Inschriftenkatalog: Stadt Hildesheim

Katalogartikel in chronologischer Reihenfolge.

DI 58: Stadt Hildesheim (2003)

Nr. 65 St. Michaelis 1. V. 13. Jh.

Beschreibung

Vgl. Schemazeichnung 2, S. 160.

Deckengemälde. Eichenholz. Das auf 105–107 cm x 12–22 cm großen Einzelbrettern aufgebrachte Gemälde überdeckt das gesamte Langhaus.1) Der Ostteil des Gemäldes wurde beim Einsturz des östlichen Vierungsturms im Jahr 16502) wahrscheinlich erheblich beschädigt und, sofern die im Jesaja-Feld (38) angebrachten Ziffern als Datum zu interpretieren sind, 1676 erneuert.3) In diesem Zusammenhang sind auch die übrigen Teile der Decke übermalt worden. Die Ergänzungen der Barockzeit wurden teilweise im Rahmen der im Jahr 1856 abgeschlossenen Renovierung4) übermalt und 50 Jahre später durch den Hannoveraner Maler Bohlmann bei einer zweiten Erneuerung wiederum restauriert. Diese Erneuerungen am Ostteil der Decke sind, da sie nicht wie die originalen Teile ausgelagert worden waren, im Zweiten Weltkrieg verbrannt und bei der Wiederanbringung des restaurierten Deckengemäldes im Jahr 1959 von Joseph Bohland neu geschaffen worden.5) Die Inschriften aller nicht-originalen Teile werden in spitzen Klammern wiedergegeben. Die im folgenden angegebenen arabischen Ziffern beziehen sich auf die Felder der Schemazeichnung 2, S. 1606) und entsprechen der bei Sommer, Deckenbild, verwendeten Numerierung.

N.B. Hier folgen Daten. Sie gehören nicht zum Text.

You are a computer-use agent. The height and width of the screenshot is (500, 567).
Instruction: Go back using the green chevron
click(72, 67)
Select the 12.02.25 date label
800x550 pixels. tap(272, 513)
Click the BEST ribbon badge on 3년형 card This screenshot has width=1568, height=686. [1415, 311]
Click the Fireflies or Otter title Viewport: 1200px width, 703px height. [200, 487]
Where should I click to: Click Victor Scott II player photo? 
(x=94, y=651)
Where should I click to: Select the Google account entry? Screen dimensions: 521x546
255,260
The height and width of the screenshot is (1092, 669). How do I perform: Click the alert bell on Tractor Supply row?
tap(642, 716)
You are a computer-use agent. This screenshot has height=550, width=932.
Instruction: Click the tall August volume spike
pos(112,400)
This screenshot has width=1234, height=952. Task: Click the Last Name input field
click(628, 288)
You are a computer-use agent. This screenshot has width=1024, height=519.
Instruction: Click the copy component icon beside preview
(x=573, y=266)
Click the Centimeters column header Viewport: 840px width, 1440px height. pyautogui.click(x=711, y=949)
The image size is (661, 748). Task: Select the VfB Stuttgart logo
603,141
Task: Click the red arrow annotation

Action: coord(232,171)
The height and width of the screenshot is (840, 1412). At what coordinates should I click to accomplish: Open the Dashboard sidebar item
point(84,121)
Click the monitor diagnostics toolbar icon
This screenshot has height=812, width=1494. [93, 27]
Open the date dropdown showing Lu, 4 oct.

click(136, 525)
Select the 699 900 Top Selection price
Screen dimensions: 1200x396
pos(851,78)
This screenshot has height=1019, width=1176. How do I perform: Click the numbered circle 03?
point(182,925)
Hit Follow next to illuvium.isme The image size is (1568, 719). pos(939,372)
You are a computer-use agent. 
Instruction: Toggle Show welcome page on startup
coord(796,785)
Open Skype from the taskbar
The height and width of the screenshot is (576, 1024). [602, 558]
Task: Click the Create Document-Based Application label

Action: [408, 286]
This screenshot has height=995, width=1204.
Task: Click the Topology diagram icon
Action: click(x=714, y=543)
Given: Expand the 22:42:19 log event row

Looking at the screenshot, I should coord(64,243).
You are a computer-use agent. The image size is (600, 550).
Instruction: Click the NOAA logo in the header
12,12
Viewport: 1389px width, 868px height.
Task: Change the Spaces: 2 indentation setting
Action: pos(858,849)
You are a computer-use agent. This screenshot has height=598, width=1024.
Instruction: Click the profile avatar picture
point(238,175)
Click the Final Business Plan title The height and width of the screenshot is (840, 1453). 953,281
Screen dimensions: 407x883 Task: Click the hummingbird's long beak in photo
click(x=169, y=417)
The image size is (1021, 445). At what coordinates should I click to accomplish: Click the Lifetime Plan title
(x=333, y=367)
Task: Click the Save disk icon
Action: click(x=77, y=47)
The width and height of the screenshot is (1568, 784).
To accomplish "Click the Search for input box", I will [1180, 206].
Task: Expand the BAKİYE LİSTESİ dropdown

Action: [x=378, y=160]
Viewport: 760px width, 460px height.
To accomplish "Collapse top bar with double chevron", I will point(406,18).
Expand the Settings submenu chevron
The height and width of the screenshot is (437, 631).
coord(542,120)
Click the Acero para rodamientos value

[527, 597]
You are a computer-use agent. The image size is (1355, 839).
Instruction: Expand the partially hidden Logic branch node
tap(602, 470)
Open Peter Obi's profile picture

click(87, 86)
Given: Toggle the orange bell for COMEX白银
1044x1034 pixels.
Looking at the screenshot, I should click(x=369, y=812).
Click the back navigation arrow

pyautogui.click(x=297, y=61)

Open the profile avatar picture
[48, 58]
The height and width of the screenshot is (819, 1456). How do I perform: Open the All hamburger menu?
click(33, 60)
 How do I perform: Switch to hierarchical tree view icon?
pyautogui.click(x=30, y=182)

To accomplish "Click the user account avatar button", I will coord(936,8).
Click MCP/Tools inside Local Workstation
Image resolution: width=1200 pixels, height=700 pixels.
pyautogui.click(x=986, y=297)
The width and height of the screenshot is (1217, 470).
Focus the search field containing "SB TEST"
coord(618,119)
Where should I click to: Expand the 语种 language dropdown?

In der Mitte des Deckenbildes befindet sich eine breite Reihe aus acht quadratischen Feldern, die den Stammbaum Christi im Schema des Jessebaums zeigen. Der eigentlichen Darstellung des Jessebaums, die im von Westen aus gesehen zweiten Feld beginnt, ist im ersten Feld das Bild des Sündenfalls vorangestellt. Das zweite Feld zeigt den schlafenden Jesse, aus dem (nach Is. 11,1) der Baum zum nächstfolgenden Bild des Königs David emporwächst. David ist in einem auf die Spitze gestellten Quadrat dargestellt. Wie alle folgenden Könige und Maria sitzt er in den Zweigen des Jessebaums. Er hält in der rechten Hand eine Scheibe, in der linken das Zepter. In den Zwickeln des auf die Spitze gestellten Quadrats sind in von Rankenwerk gebildeten Medaillons die Brustbilder von nicht näher spezifizierten Figuren dargestellt, die Figur oben links mit Schriftband (A), oben rechts mit Schriftband (B), die unteren Figuren ohne Inschriften. Das vierte Bild zeigt Salomo in einem Vierpaß, er hält ein Schriftband (C). In den Zwickeln des Vierpasses in Rankenmedaillons vier nicht näher bezeichnete Figuren. Die drei folgenden Felder (5, 6 und 7) zeigen den König Hiskia (5) in einem auf die Spitze gestellten Quadrat, begleitet von vier Figuren in den Zwickelmedaillons; den König Josia (6) in einem Vierpaß, ebenfalls begleitet von vier Figuren in Rahmenmedaillons und Maria (7) in einem auf die Spitze gestellten Quadrat, begleitet von den vier Kardinaltugenden in den Zwickelmedaillons. An der Spitze des Jessebaums (8) ist heute wie auch wohl im mittelalterlichen Original der thronende Christus in einem Kreis dargestellt.7) Seine Rechte ist segnend erhoben, in der Linken hält er ein Buch mit der Inschrift D.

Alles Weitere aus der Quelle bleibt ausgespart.